Peng Qi is a fictional character in Water Margin, one of the Four Great Classical Novels in Chinese literature. Nicknamed "General of Heavenly Vision", he ranks 43rd among the 108 Stars of Destiny and seventh among the 72 Earthly Fiends.

Background
A native of Dongjing (東京; present-day Kaifeng, Henan), the imperial capital of the Song Empire, Peng Qi is descended from generations of military men. He himself serves as a military instructor in Yingzhou (in present-day Anhui province). As he fights with a trident with three Spikes and two Blades (), he is nicknamed "General of Heavenly Vision", an allusion to the three-eyed deity Erlang who uses a similar weapon.

Becoming an outlaw
After Liangshan defeated and killed Gao Lian, the governor of Gaotangzhou (高唐州; present-day Gaotang County, Shandong) to rescue Chai Jin, Emperor Huizong appoints the general Huyan Zhuo at the recommendation of Grand Marshal Gao Qiu, who is Gao Lian's cousin, to command an army to stamp out the stronghold. Huyan in turn asks for Han Tao and Peng Qi to be his lieutenants.

In the first clash with Liangshan, Huyan Zhuo and his two assistants run into a marathon fight with a succession of Liangshan warriors. Peng Qi comes to face Hu Sanniang. Not knowing that the amazon is a good thrower of lasso, Peng Qi is engrossed in parrying her sabres that he is caught off-guard when she hurls her noose. Blocked by Hu and Sun Li, Huyan Zhuo could not rescue him. He sends out his cavalry consisting of groups of chain-linked armoured horses, which charge forth in combined ferocity. Overwhelmed, the outlaws hole up in Liangshan with the marsh as buffer as they work out a counter-attack.

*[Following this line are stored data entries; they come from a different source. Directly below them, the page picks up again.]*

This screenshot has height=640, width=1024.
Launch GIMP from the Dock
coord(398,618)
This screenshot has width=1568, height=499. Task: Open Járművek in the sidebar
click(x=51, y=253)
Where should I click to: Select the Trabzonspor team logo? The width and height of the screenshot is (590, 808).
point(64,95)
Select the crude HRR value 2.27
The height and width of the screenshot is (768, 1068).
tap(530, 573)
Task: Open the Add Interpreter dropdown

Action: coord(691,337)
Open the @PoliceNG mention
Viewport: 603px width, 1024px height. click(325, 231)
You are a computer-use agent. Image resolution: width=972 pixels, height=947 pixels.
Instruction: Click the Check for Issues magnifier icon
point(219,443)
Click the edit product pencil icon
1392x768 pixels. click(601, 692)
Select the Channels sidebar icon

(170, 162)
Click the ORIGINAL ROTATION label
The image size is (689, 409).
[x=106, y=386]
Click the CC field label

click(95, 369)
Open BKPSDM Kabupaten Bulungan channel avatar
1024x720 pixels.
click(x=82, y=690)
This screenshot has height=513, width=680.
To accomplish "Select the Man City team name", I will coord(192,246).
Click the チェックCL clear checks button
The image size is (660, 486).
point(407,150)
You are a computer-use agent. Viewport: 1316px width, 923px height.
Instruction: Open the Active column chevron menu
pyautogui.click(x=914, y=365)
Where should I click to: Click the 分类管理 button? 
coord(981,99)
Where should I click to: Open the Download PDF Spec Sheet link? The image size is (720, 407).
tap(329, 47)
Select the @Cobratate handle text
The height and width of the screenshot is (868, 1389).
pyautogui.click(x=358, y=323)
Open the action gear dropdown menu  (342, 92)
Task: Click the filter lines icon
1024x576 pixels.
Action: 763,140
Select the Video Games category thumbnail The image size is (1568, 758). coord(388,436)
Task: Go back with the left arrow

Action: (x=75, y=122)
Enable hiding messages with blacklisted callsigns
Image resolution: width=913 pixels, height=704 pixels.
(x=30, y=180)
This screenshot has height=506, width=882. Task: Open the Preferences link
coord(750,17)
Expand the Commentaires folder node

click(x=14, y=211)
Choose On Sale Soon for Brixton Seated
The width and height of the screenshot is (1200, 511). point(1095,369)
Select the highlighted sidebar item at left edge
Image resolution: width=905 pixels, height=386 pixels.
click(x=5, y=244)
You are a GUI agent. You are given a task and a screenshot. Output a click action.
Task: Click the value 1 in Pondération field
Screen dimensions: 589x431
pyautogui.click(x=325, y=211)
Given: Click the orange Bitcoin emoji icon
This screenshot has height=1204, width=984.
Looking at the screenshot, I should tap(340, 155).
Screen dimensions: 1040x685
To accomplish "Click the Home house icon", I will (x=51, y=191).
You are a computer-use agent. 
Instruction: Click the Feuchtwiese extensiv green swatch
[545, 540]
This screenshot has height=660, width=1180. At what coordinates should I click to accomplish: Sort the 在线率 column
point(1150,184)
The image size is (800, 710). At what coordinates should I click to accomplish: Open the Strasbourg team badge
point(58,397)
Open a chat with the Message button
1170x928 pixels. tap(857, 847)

Brought before Song Jiang, Peng Qi is moved by the warm respect accorded him by the Liangshan leader that he agrees to join the stronghold. When Ling Zhen, an artillery officer specially sent on request by Huyan to come shell Liangshan with cannons, is also captured, Peng Qi succeeds in persuading him to switch allegiance.

Tang Long recommends that his cousin Xu Ning could beat Huyan's cavalry with his expertise in hooked lance. After being trained by Xu, who is recruited through an elaborate trick, the hooked lancer squad of Liangshan fell the cavalry of Huayan routing his force. Captured, Han Tao also surrenders upon the advice of Peng Qi.

Campaigns and death
Peng Qi is appointed as one of the leaders of the Liangshan cavalry after the 108 Stars of Destiny came together in what is called the Grand Assembly. He participates in the campaigns against the Liao invaders and rebel forces in Song territory following amnesty from Emperor Huizong for Liangshan.

In the attack on Changzhou in the campaign against Fang La, Peng Qi and Han Tao encounter Gao Keli and Zhang Jinren. After Han is killed by the two, Peng is determined on revenge but is fatally stabbed at his side by Zhang Jinren.